The temperature, your height, and IBM’s stock price are all measurable things, with actual scientific answers. The percentage probability that England will beat Uruguay is not measurable, and there is no correct value for it. Despite the pretty graphics and official sounding “predictions”, there’s actually no statistic you can assign to such a prediction. There’s just three possible outcomes – a win by Team A, a win by Team B, or a tie. So technically, the odds of winning are 1 out of the three possibilities, or 33%.   But the data journalists take it much further – with Nate Silver explaining that they use the SPI algorithm (Soccer Power Index) to come to such predictions, which is in fact quite thorough, looking at each players stats and performance between international and national play. (more on SPI see here and here).

Mr. Silver earned the right to be making soccer predictions by doing a great job predicting elections. But predicting elections is a bit different, as there is statistical data of registered voters, election turnout data based on weather, population sizes of counties, and people who actually get asked who they will vote for. You get “inside information,” in a way. You get to know how the players are going to play the game before the game is played. Nate Silver’s genius was stripping out all the biases and noise in those polls and zeroing in on what the right ‘inside information’ was.

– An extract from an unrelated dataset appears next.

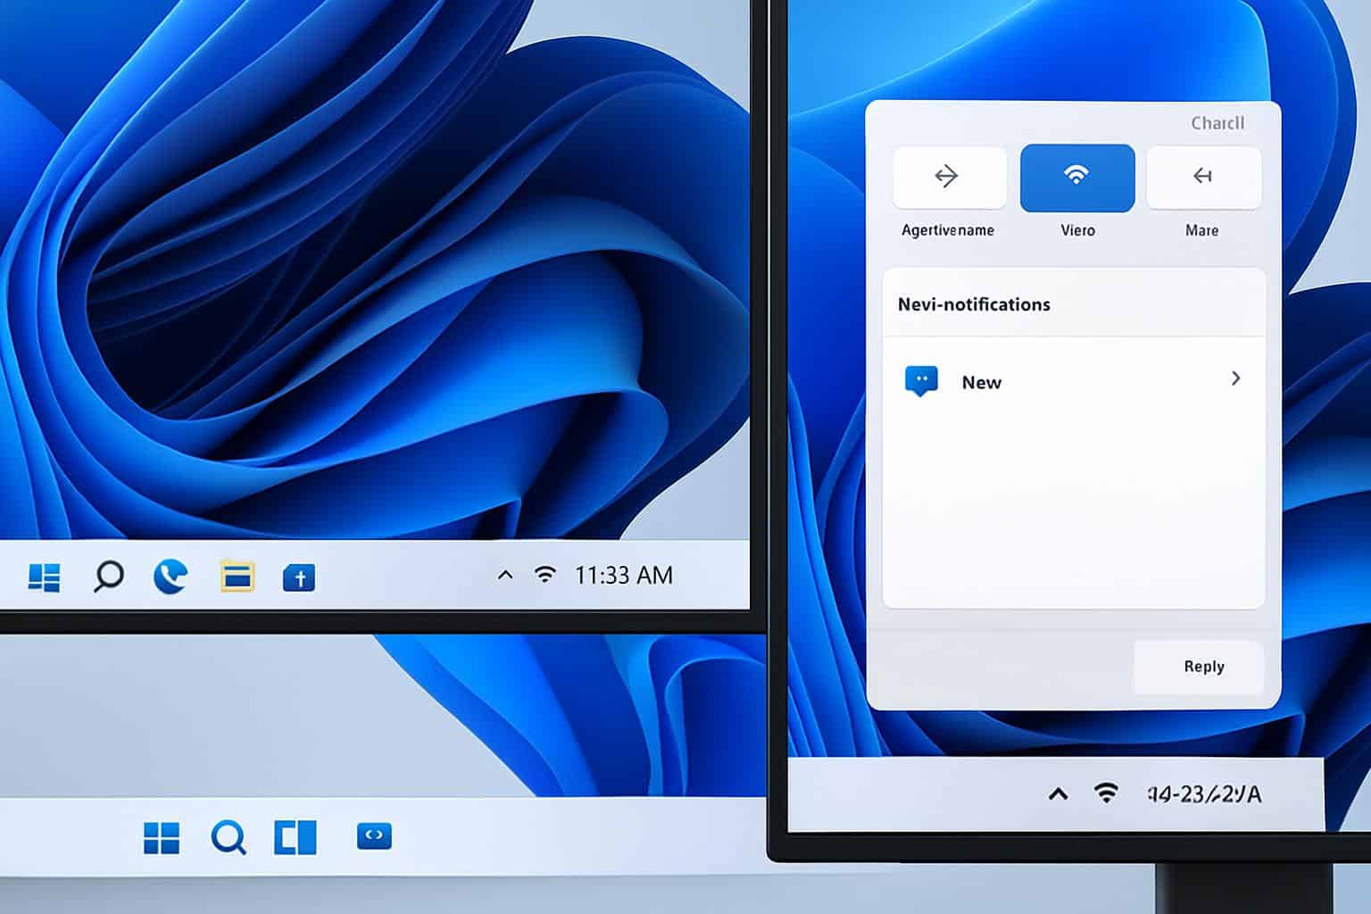Screen dimensions: 1371x914
Task: Toggle the highlighted Viero Wi-Fi tile
Action: [1077, 178]
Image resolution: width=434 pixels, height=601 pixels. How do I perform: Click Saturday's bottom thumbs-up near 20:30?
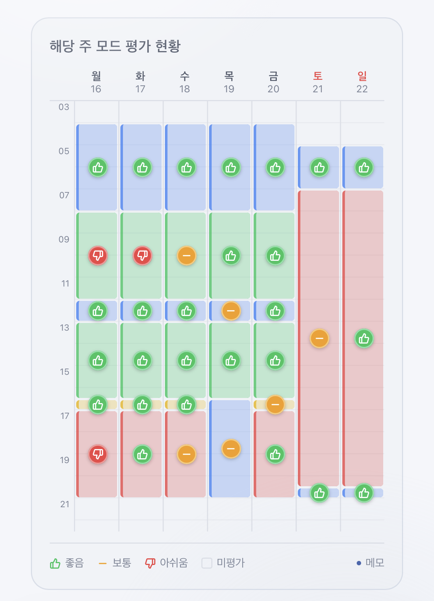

But analyzing the past performance of a soccer team and its players isn’t “inside information,” it’s past performance. And past performance has a nasty way of being a terrible indicator of future performance, especially when you get 11 different people on each team. At the very least, that’s 22 degrees of freedom put into the mix. Add in what they ate the day before, how their feeling, whether  they got in a fight with their significant other, the weather, the referee, and all of the rest; you’re talking hundreds if not thousands of moving parts. That is – as they say – why they play the game.

Why do we care?  Because there’s a whole lot of prediction nonsense in the financial markets that is almost continuously wrong:

  • Stock price targets
  • End of year Dow or S&P targets
  • GDP targets
  • Unemployment
  • Housing Starts
  • Crop Reports
  • And the list goes on and on…

Where is Nassim Taleb on data journalism and spurious correlations and the role of luck and all the rest? Where is Barry Ritholtz on the folly of prediction (see here, here, and here)?

To be fair, Nate Silver does point out the more complex algorithms does mean there is more possibilities for errors, and he has done studies “checking their work”. Still, the world cup predictions are just that, predictions. They are saying more that this team will beat that team about 65% of the time, all else being equal and if they played 10,000 times – than they have a 65% chance of beating the other team today! It’s semantics, but we think it’s important to bear in mind.

The World Cup is one thing, but what happens when the data journalists start posting likelihoods of the market finishing the year up such and such, and real people with real money act on it. As Freakonmics put it in a podcast a few years ago:

It’s impossible to predict the future, but humans can’t help themselves. From the economy to the presidency to the Super Bowl, educated and intelligent people promise insight and repeatedly fail by wide margins.

Maybe the data journalists should be regulated and have to put big ‘Past Performance does not necessarily guarantee future results’ disclaimers on their articles, or at least admit that while fun to do, and good for page views, the odds of correctly assigning all of these probabilities is about the same as the 1 in 9.2 quintillion chances of perfectly filling out the March Madness bracket.